In December 2016, shortly after the US presidential election, Facebook and five US news and fact-checking organizations—ABC News, Associated Press, FactCheck.org, PolitiFact, and Snopes—entered a partnership to combat misinformation. Motivated by a variety of concerns and values, relying on different understandings of misinformation, and with a diverse set of stakeholders in mind, they created a collaboration designed to leverage the partners’ different forms of cultural power, technological skill, and notions of public service.

Concretely, the partnership centers around managing a flow of stories that may be considered false. Here’s how it works: through a proprietary process that mixes algorithmic and human intervention, Facebook identifies candidate stories; these stories are then served to the five news and fact-checking partners through a partners-only dashboard that ranks stories according to popularity. Partners independently choose stories from the dashboard, do their usual fact-checking work, and append their fact-checks to the stories’ entries in the dashboards. Facebook uses these fact-checks to adjust whether and how it shows potentially false stories to its users.

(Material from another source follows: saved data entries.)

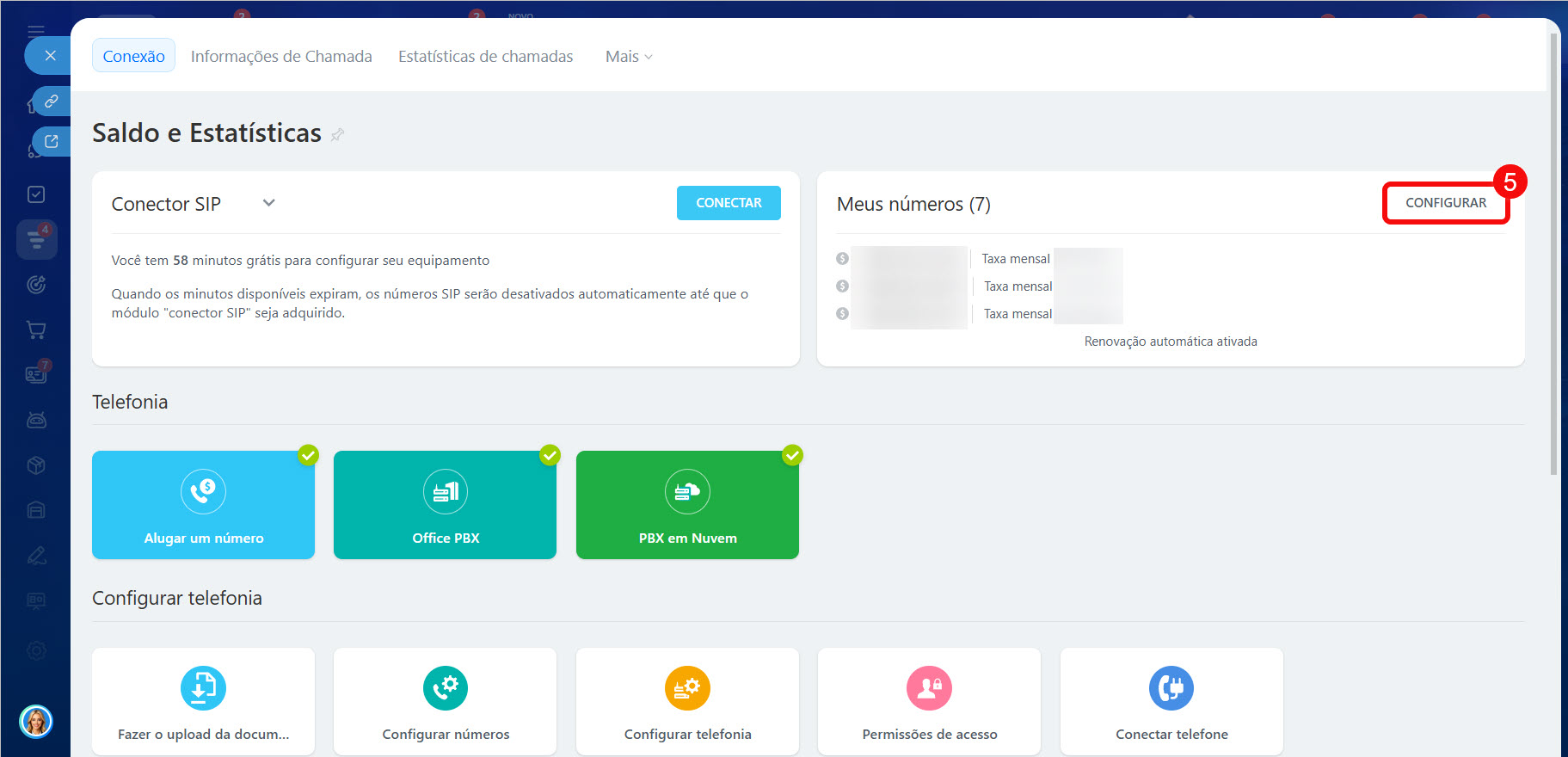Open Configurar números settings tile
Screen dimensions: 1568x757
tap(445, 701)
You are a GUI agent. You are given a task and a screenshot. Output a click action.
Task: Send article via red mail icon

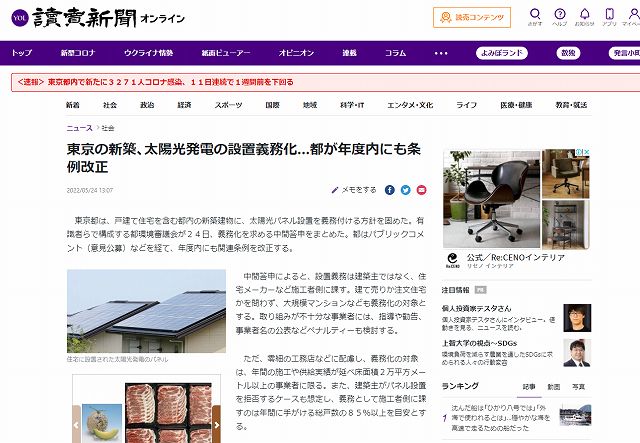[x=421, y=190]
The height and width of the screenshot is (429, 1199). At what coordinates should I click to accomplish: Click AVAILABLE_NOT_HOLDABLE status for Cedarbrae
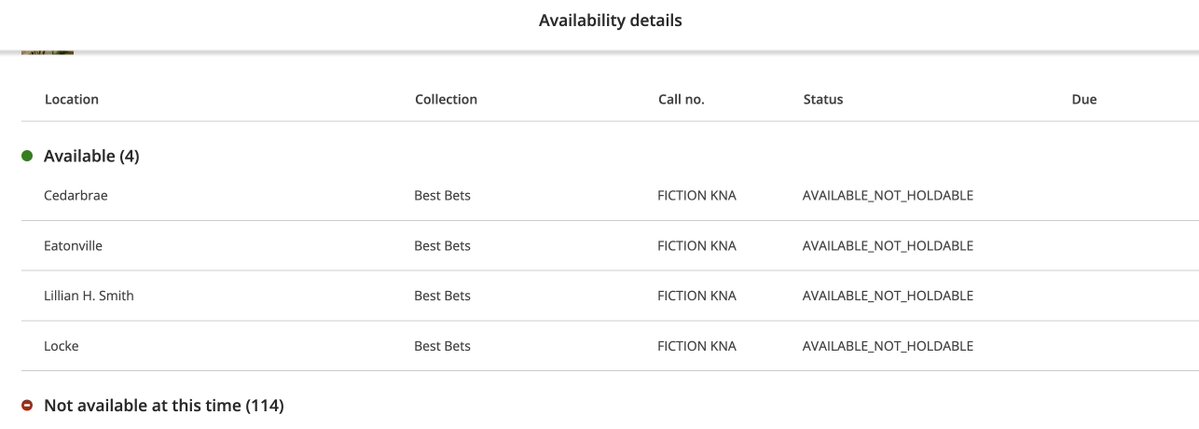[x=887, y=196]
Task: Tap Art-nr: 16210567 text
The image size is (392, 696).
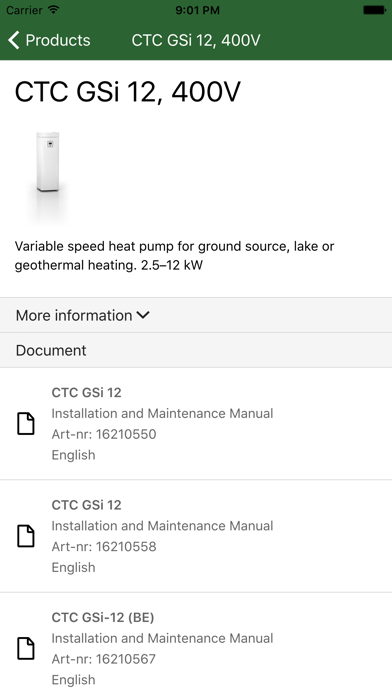Action: coord(104,659)
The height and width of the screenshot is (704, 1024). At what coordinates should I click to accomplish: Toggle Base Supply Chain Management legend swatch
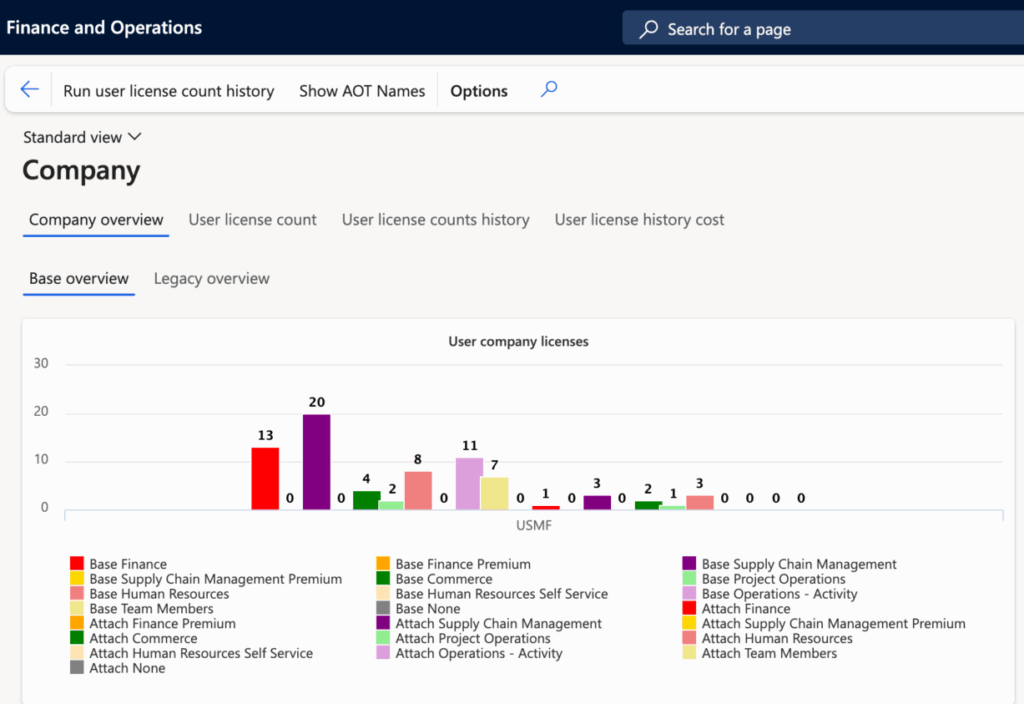[x=689, y=564]
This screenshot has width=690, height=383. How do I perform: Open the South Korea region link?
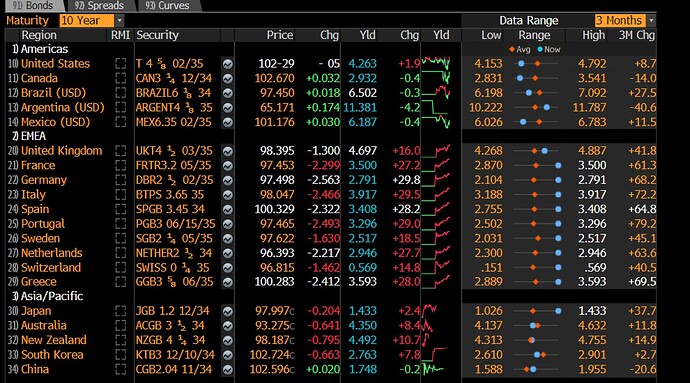(x=52, y=355)
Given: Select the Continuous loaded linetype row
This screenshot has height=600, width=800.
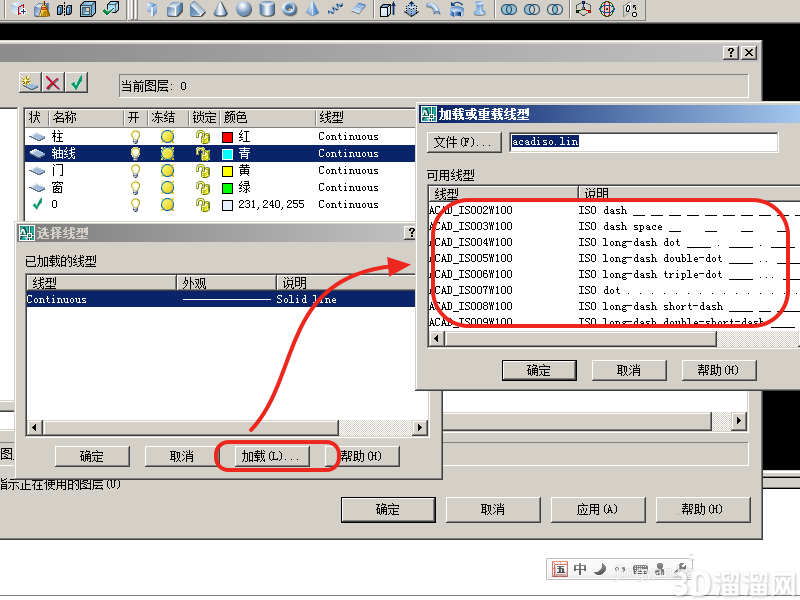Looking at the screenshot, I should coord(220,299).
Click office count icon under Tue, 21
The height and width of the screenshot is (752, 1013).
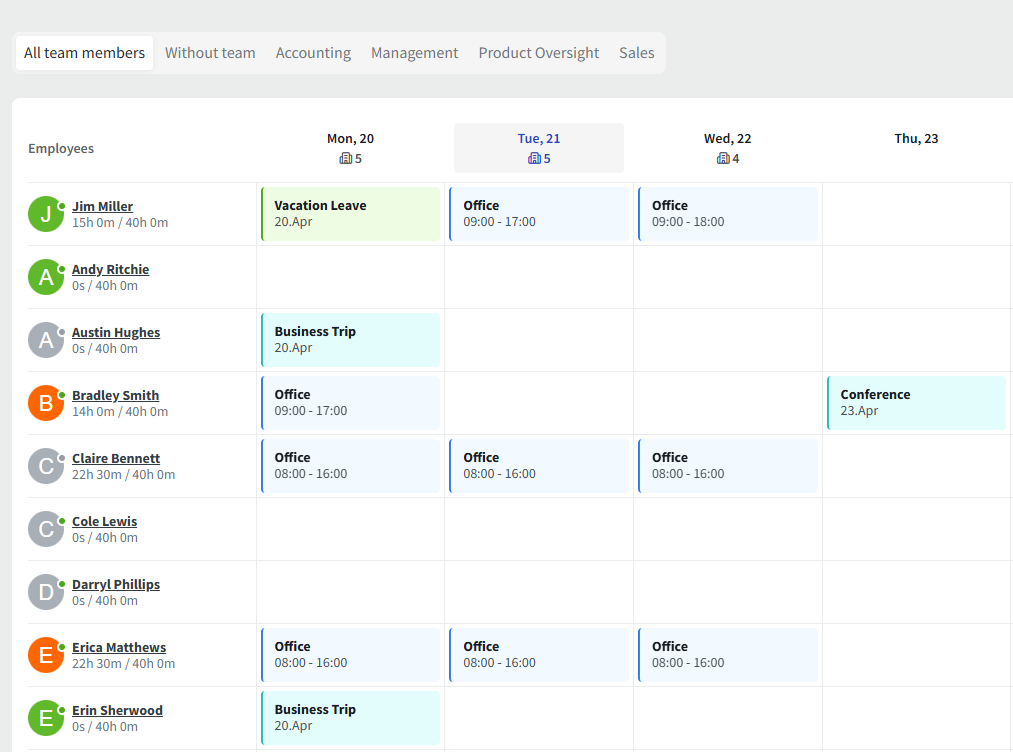click(x=534, y=159)
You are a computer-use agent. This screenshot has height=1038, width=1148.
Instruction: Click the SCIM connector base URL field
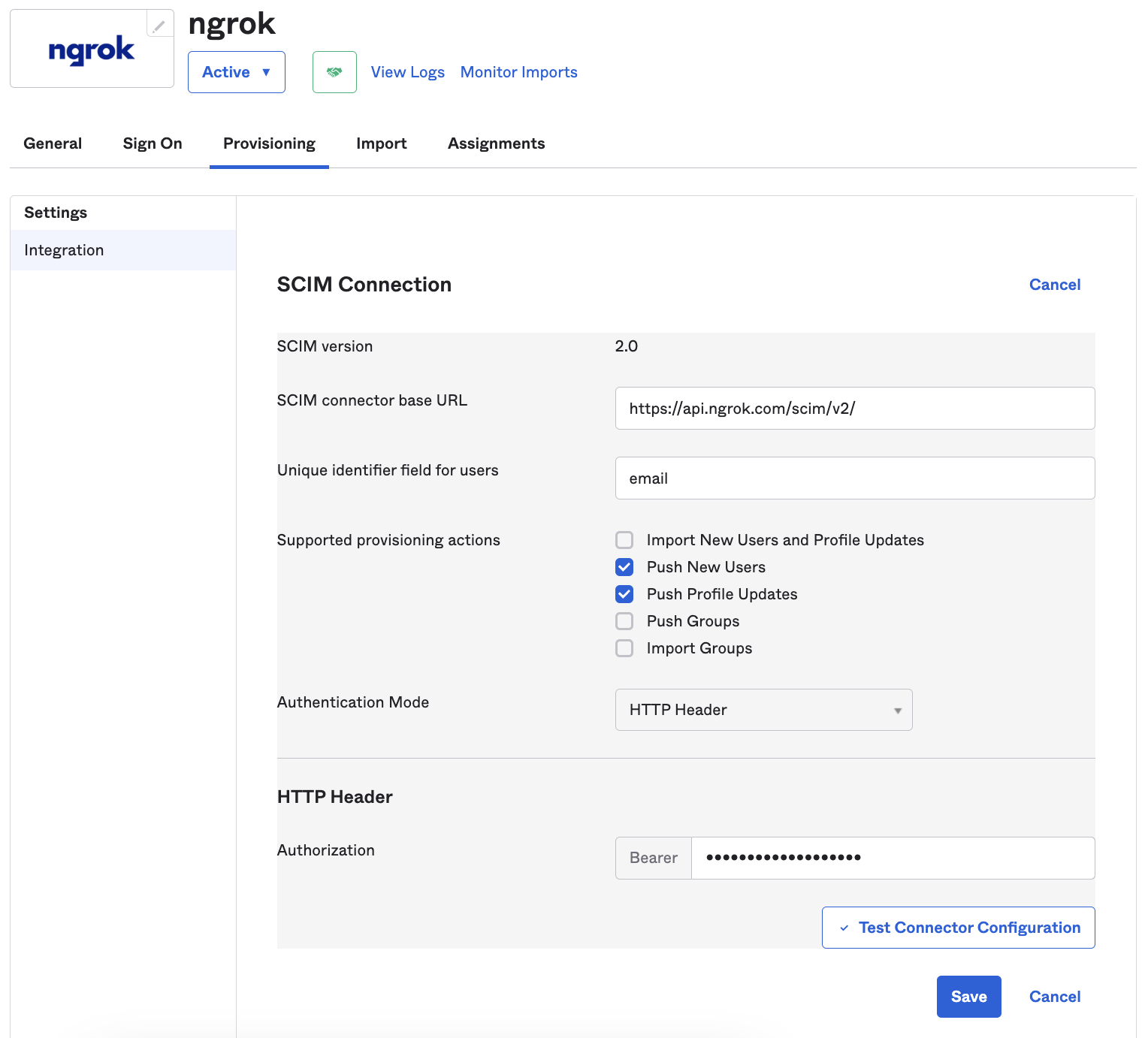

Variously seen as a public relations stunt, a new type of collaboration, or an unavoidable coupling of organizations through circumstances beyond either’s exclusive control, the partnership emerged as a key example of platform-publisher collaboration. This report contextualizes the partnership, traces its dynamics through a series of interviews, and uses it to motivate a general set of questions that future platform press partnerships might ask themselves before collaborating.